We aimed to investigate the relationship between homocysteine levels and MTHFR C677T polymorphisms and acute ischemic vascular events and focused on the differential effects of the MTHFR C677T polymorphisms on the burden and location of AMI and ACI. 102 acute cerebral infarction (ACI) and acute myocardial infarction (AMI) patients who were admitted to the First Hospital of Jilin University in northeast China as the patient group, 83 healthy people who were hospitalized during the same period served as a control group. MTHFR C677T genotypes were identified via Polymerase Chain Reaction (PCR)-Fluorescent Probe Method. Patient group had higher serum homocysteine levels (p=0.013), lower serum folic acid (p<0.001), and Vit B12 levels (p=0.004) compared to the control group. Homocysteine levels in the patient group with the TT genotypes of the MTHFR C677T polymorphisms were higher than those with the CC and CT genotypes (p<0.05). Folic acid levels in the patients with TT genotypes were lower than those with the CC genotypes (p<0.05), but not in the control group (p>0.05). There were negative and significant associations between serum homocysteine levels and serum vitamin B12 levels in the control group (r=-0.234, p=0.033), but not between serum homocysteine levels and serum folic acid levels (r=-0.103, p=0.355). Conversely, there was a negative and significant association between serum homocysteine levels and serum folic acid levels in the patients' group (r=-0.257, p=0.01), but not between serum homocysteine levels and serum vitamin B12 levels (r=-0.185, p=0.64).

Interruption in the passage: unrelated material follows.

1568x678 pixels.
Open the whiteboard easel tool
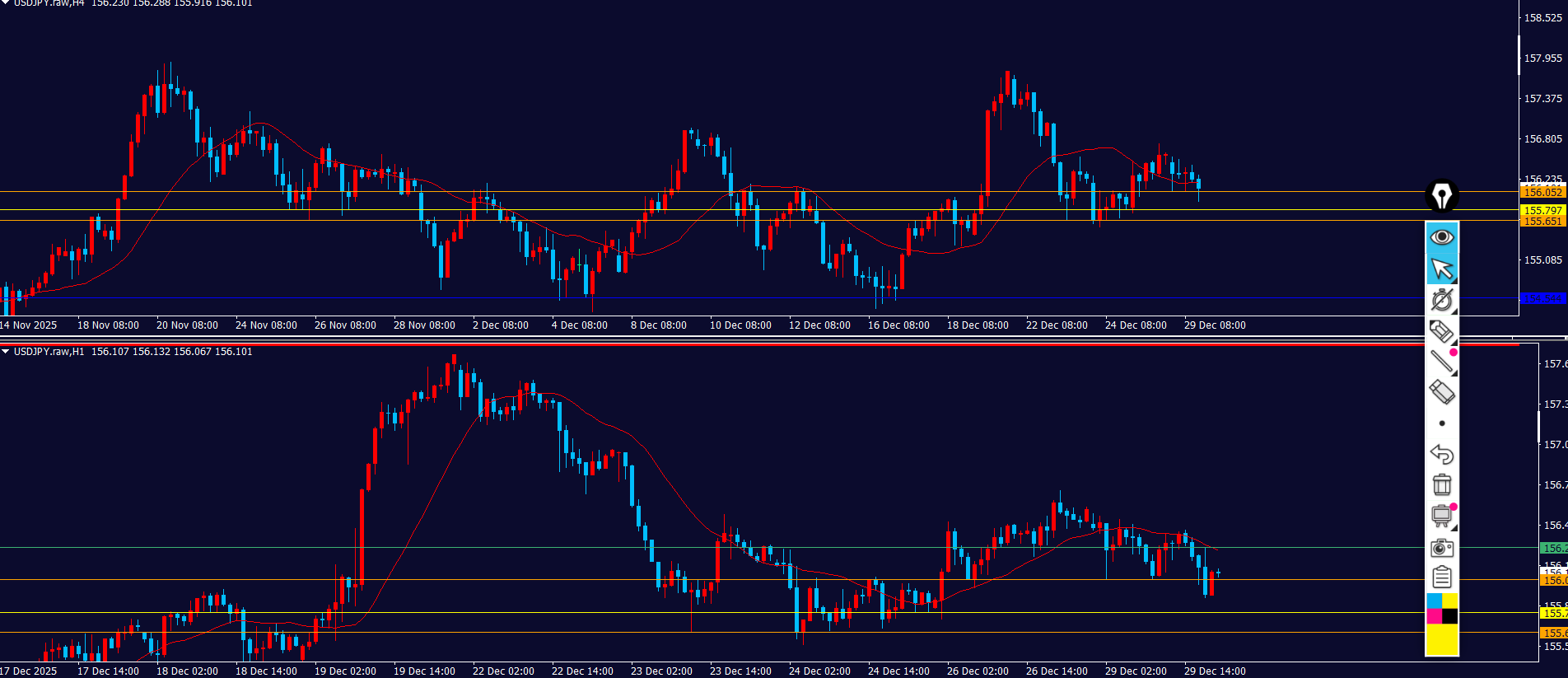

No statistically significant differences in MTHFR C677T genotype and C/T alleles distribution were investigated between the patient and control group (p>0.05). The MTHFR C677T polymorphism did not differentially affect the burden and location of AMI and ACI. Homocysteine played a common role in atherosclerosis-related acute ischemic vascular events. These correlations were modified by MTHFR C677T polymorphisms and influenced by folic acid levels. The MTHFR C677T polymorphisms were not directly related to acute ischemic vascular events, nor did they differentially affect the burden and location of AMI and ACI.